Awareness of dying

There is a point in living when you become aware of dying. I don’t mean aware of a disease or any particular ailment. I mean a personal awareness of that dread thing that happens to everyone, an intimacy with the fact of decay that God graciously spares us for most of our lives, despite the fragility of all life always, a grace that gives us the blessed giddiness of imagined immortality — or at least a vomitously happy stretch of time with only blurriness on the other end.

And then time and sentience become in-your-face finite. That stupid vapid phrase — “nothing lasts forever” — it’s true!

The largest and smallest things are finite. Our planet is finite. Our sun and solar system are finite. In five billion years, our sun will exhaust itself, give up, explode, and grow so large that it reaches and destroys the Earth, before shrinking to an ember dwarf of its former self. And even before that, the sun’s steadfastly growing luminosity will extinguish all life on Earth. We could be destroyed by light in as little as a billion and a half years.

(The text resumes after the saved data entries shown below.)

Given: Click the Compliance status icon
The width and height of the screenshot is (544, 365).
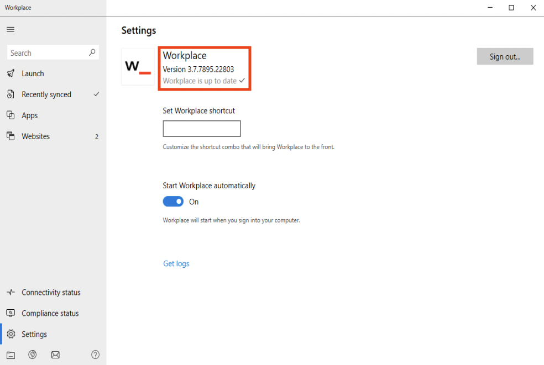Looking at the screenshot, I should click(10, 313).
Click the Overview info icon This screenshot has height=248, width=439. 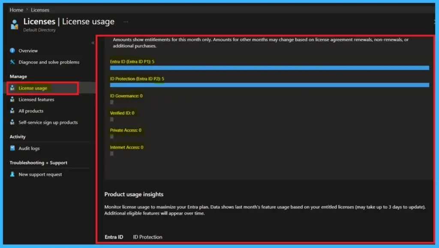click(12, 51)
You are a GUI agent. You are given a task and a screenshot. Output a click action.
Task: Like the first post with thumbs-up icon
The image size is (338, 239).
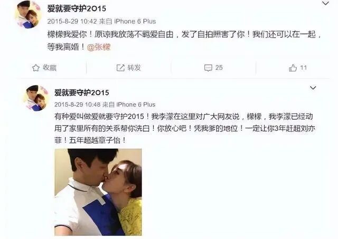[293, 68]
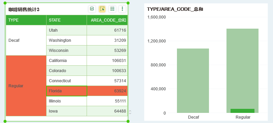The width and height of the screenshot is (273, 123).
Task: Click the bottom-left green resize handle
Action: click(5, 121)
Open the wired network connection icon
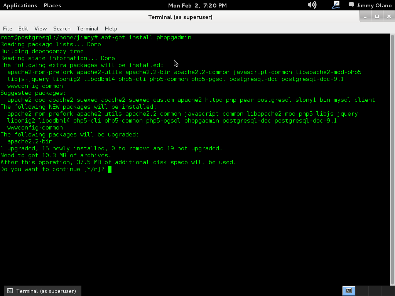 point(336,5)
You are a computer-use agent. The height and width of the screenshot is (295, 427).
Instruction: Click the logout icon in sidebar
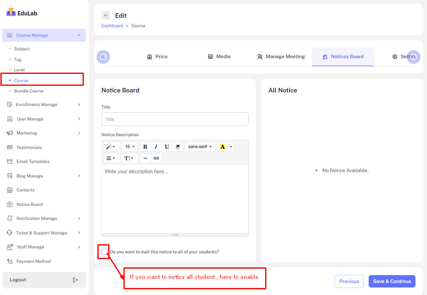coord(75,280)
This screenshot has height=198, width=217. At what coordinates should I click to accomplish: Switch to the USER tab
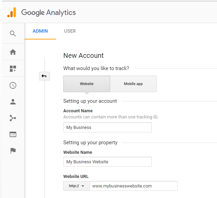[70, 31]
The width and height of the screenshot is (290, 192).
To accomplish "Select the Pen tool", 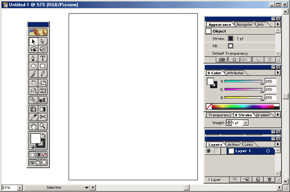I will 33,58.
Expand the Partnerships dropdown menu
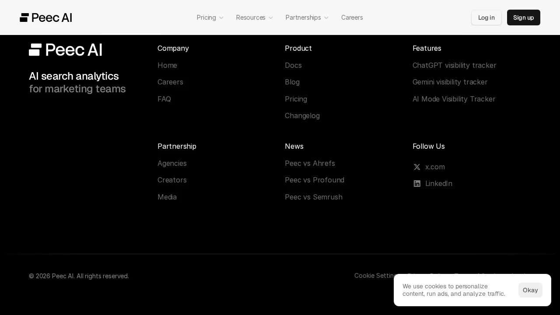This screenshot has height=315, width=560. (x=307, y=18)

Our galaxy, with its hundreds of billions of stars, is finite. We are on a collision course with Andromeda, a much larger galaxy likely to ravage our galaxy and become something new. Even our universe is finite. At some point in the far distant future, all stars finally run out of fuel and die. Many of them persist as smoldering embers for a long time, but life is unsupportable. Sentience disappears. As if we never were.

It’s difficult, to put it mildly, for me to accept this prognosis. The thought of true nothingness, of everything that has been or ever will be, becoming permanently lost in stellar old age sends me reeling into lust for religion. God please give me heaven. Even hell. Anything but nothingness. Any place that remembers. Because the greatest achievement of the universe is memory.

Shortly before my great aunt Dorothy died, she answered a standard social question on the telephone in a disturbing way. “How are you doing?” And she said, with that husky, confident voice I had always known, “not good, Ken, not good,” and she said some other things I don’t remember. But I do remember being struck by her uncomfortably emphatic violation of protocol. We’re always fine. La-la-la, and then, okay, maybe we die, but we’re always fine. And you? Fine, thanks.

Not until later did I understand my great aunt’s words as the simple honesty of someone who knew she wouldn’t celebrate the next Thanksgiving. Even after she died, I felt troubled by that exchange — because I hadn’t become aware of dying. And I couldn’t comprehend how anyone else might confront it.

A little while later, my father with his faltering heart confided that he didn’t look to the future anymore. He found himself thinking mostly about the past. And then he died. Suddenly. The doctor reportedly said he gave up. And I vaguely understood, for a man who had endured a triple bypass and had his rib-cage stretched wide, maybe he just couldn’t accept a life that involved more of that.

My father giving up made a strange sense to me, even though I beat on his grave and wept. My father looking mostly to the past took me longer to understand. My father had become not only aware of dying, but intimately aware of his own dying, just as his aunt Dorothy had. They knew it was over. I sort of understand them now.

Perhaps the strangest thing we do, as life, is die. It makes no sense to be so fulsomely what we are, and then not.

It is a tiny absurdity against the vast absurdity of the universe dying. Every fiber of my being tells me it cannot possibly be that everything simply blinks out someday. Perhaps there is hope in the tiniest and densest point yet conceived by modern physics: the singularity, the true core of a black hole, which physics has yet to fathom.

Because it could be that new universes burst out of the singularity. It could be that our own universe is a big bang belch from a previous singularity. It could be that we keep happening, that we do not finally die after all. Perhaps we could even remember.

And just maybe my father is in heaven, or hell, or in between, or spiritually recycled. Any would give me comfort over the alternative. And if this is the origin of religion, it comes from our deepest place.